I’m torn between reaching over the table and strangling the hell out of her or kissing her so damn hard she forgets how to speak all together. At this point, I’d settle for just about anything to shut her up.

“Guess it depends on who you ask.” I shrug.

“Do you always do that?”

“Do what?”

“Deflect to outside sources.”

“Huh?”

“Can’t always believe what you read. Guess it depends on who you ask. Don’t judge a book by its cover. Yada, yada, yada. Seems to me you spend more time saying things aren’t true than actually telling me what is.”

I consider her words.

Okay, if that’s how we’re going to play it…

“My parents divorced when I was ten because they were miserable together, but insisted on living together until I was eighteen for my sake, making for one really fucking uncomfortable childhood.

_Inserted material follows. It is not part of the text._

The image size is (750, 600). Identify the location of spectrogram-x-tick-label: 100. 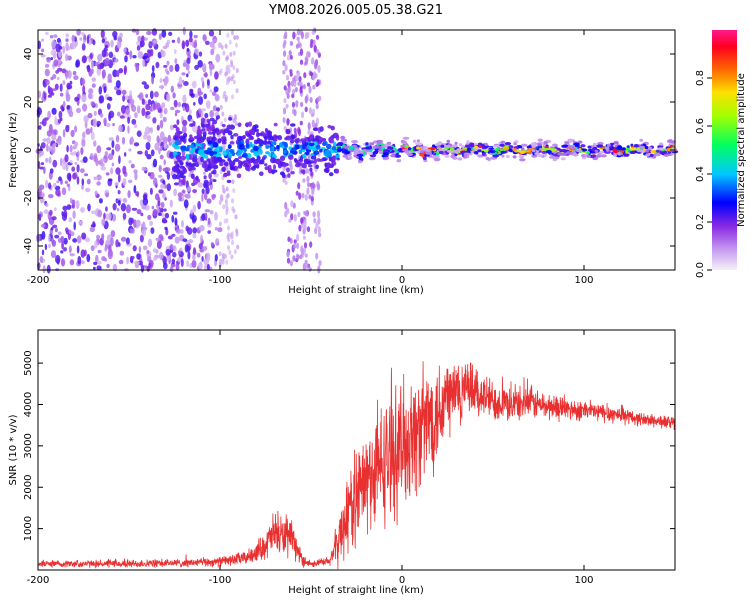
(584, 280).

I was the star baseball player at my high school because I lived and breathed baseball. While other kids were fucking off, I was working. Nothing was ever handed to me. I signed to the Dodgers when I was nineteen, true, but it took two full years before I made the starting roster. I worked my ass off for that position. And my first movie, well, they gave me that gig, not because they thought I deserved it or because they believed in my talent, but because everyone was so obsessed over my personal life at that point they thought it would bring in a good audience. Come see baseball’s bad boy, the fuck up himself, right here under the bright lights.”

I blow out a hard breath, not sure why I’m telling her any of this, other than maybe because I want to shut her self-righteous ass the fuck up.

“As far as the women,” I continue, “I’m only photographed with different women because I can’t seem to find one with any substance. But again, you don’t know what’s in the pond if you don’t cast your rod.”